Letter to Boris Johnson regarding Bill of Shame

 

Mr Boris Johnson MP

10 Downing Street

LONDON

SW1A 2AA

 

24/05/2022

Dear Prime Minister, A Chara,

I write to you on behalf of Relatives for Justice, a human rights NGO working with victims and survivors of the recent conflict. Founded in 1991, our organization works with thousands of persons who have been bereaved and injured, affected by the most serious of human rights violations.

These families are directly impacted by your government’s “Legacy and Reconciliation Bill”.Our organization and members wish to protest against the very idea of this Bill in the strongest possible terms, and urge you to reconsider this course of action.

The failure to deal with the past, and address human rights violations has been a source of compounding trauma for families who have seen decades pass without the most basic of independent human rights compliant investigations or systems of accountability.

The Stormont House Agreement in 2014, to which your government was a signatory, was an encouraging signal that concrete measures would be established to meet the rights and needs of victims and survivors, and the obligations of the government to address those rights.

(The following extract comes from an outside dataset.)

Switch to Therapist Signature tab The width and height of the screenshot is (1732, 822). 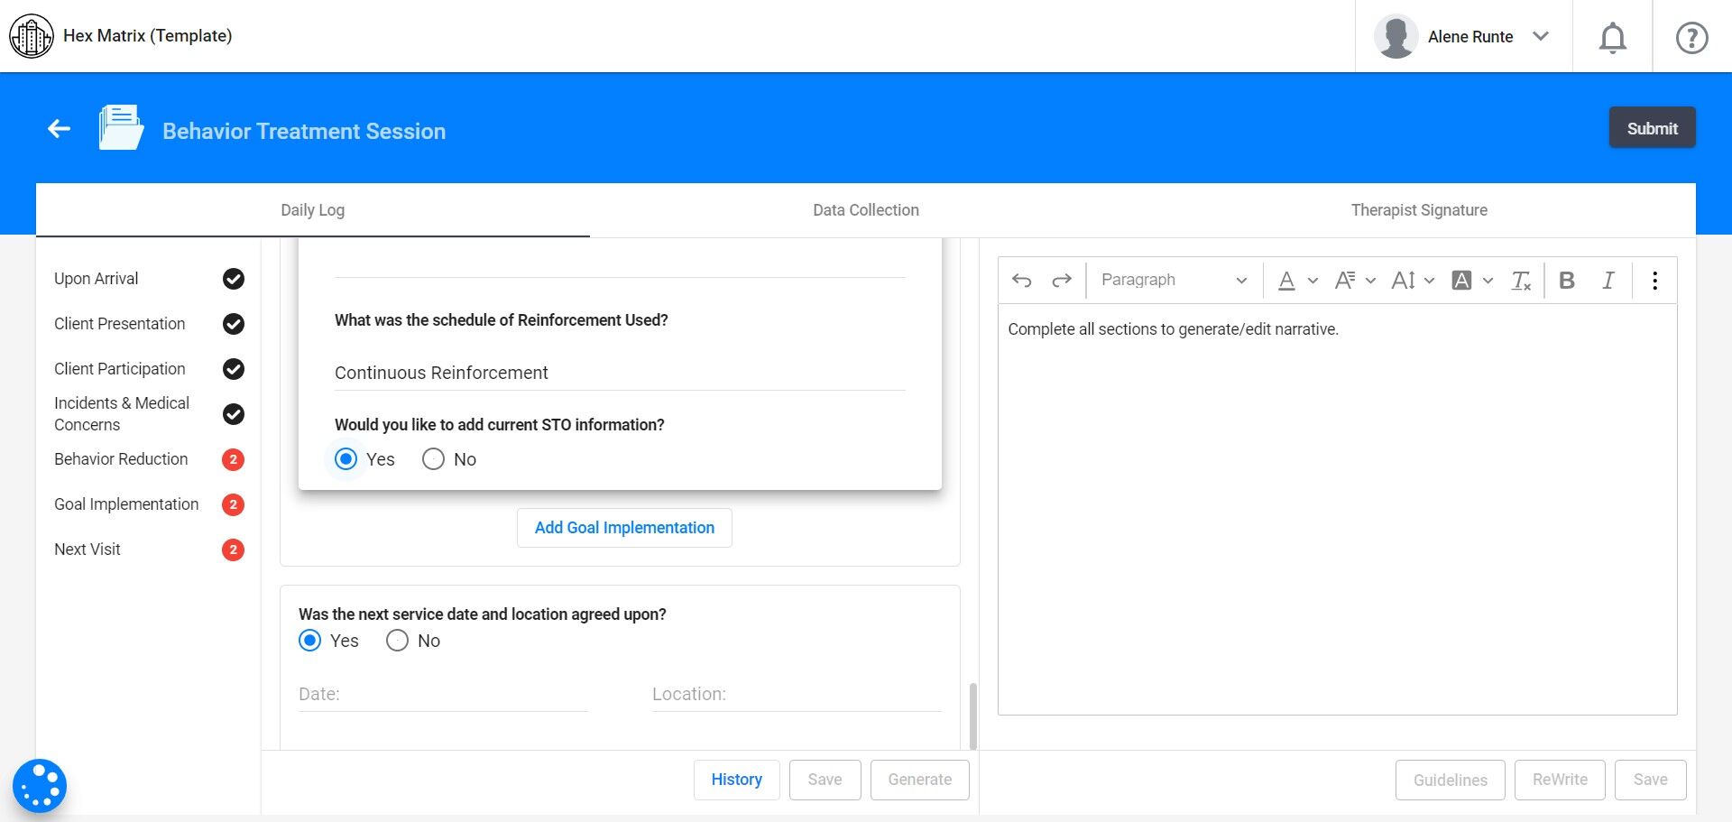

Families’ hopes were raised that at last they might see some semblance of truth and justice.

Since then, however successive British governments have engaged in consistent bad faith, culminating in this “Legacy and Reconciliation Bill”. This Bill tramples over the enshrined rights of victims and survivors. It removes all commitment or access to independent investigations. It hands all power to a Secretary of State, who to date has demonstrated nothing except contempt for victims and survivors. It introduces amnesty measures that fly in the face of law and international human rights norms.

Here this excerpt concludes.